You are invited to hear a group of experts, including Michael Varcoe- Cocks, Professor Catherine Speck, Dr Stephen Mead, Dr Bronwyn Hughes, Alex Ellem, Associate Professor Alison Inglis, Annelies Van de Ven, and David Belzycki, discuss different aspects of the history of this remarkable Art School, focusing on its early years from 1867 to World War One.
Many luminaries of Australian art history were students or teachers at the School during this time – including Eugene von Guerard, George Folingsby, Tom Roberts, Arthur Streeton, Jane Sutherland, Frederick McCubbin, Bernard Hall, Rose MacPherson (Margaret Preston), Hugh Ramsay, among others.

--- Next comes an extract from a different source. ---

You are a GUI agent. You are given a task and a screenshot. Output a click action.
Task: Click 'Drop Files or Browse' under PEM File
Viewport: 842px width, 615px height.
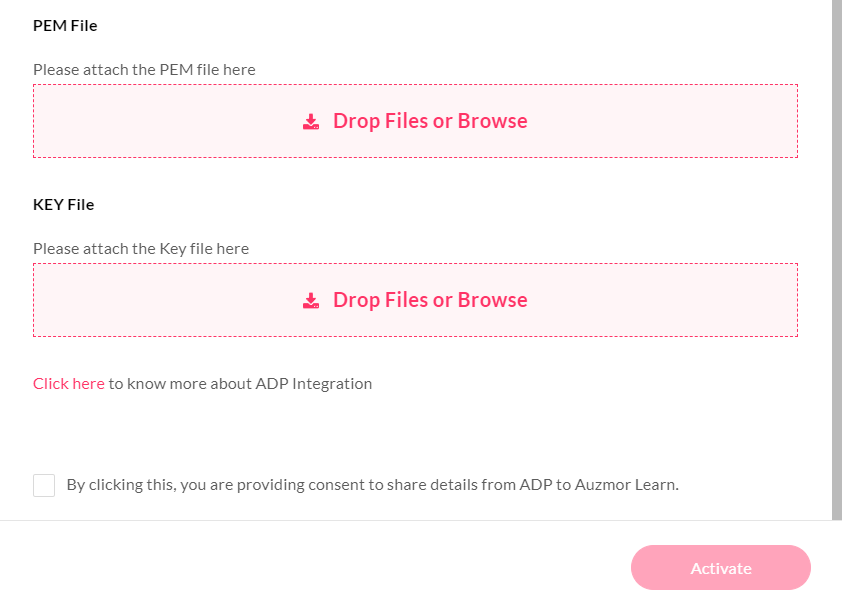pos(430,121)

The links between the National Gallery School and Melbourne’s lively bohemian culture will be a major theme of the symposium, with the keynote lecture on the famous “9 by 5 Impression Exhibition” of 1889 being presented by Terence Lane, an acknowledged expert in this field, and former Senior Curator of Australian Art at the National Gallery of Victoria.
After the keynote address, from 6.30-7.30 pm, there will be refreshments in the Margaret Lawrence Gallery at the VCA, with Fiona Gruber in conversation with Elizabeth Gower, and a viewing of 9 X 5 NOW Exhibition.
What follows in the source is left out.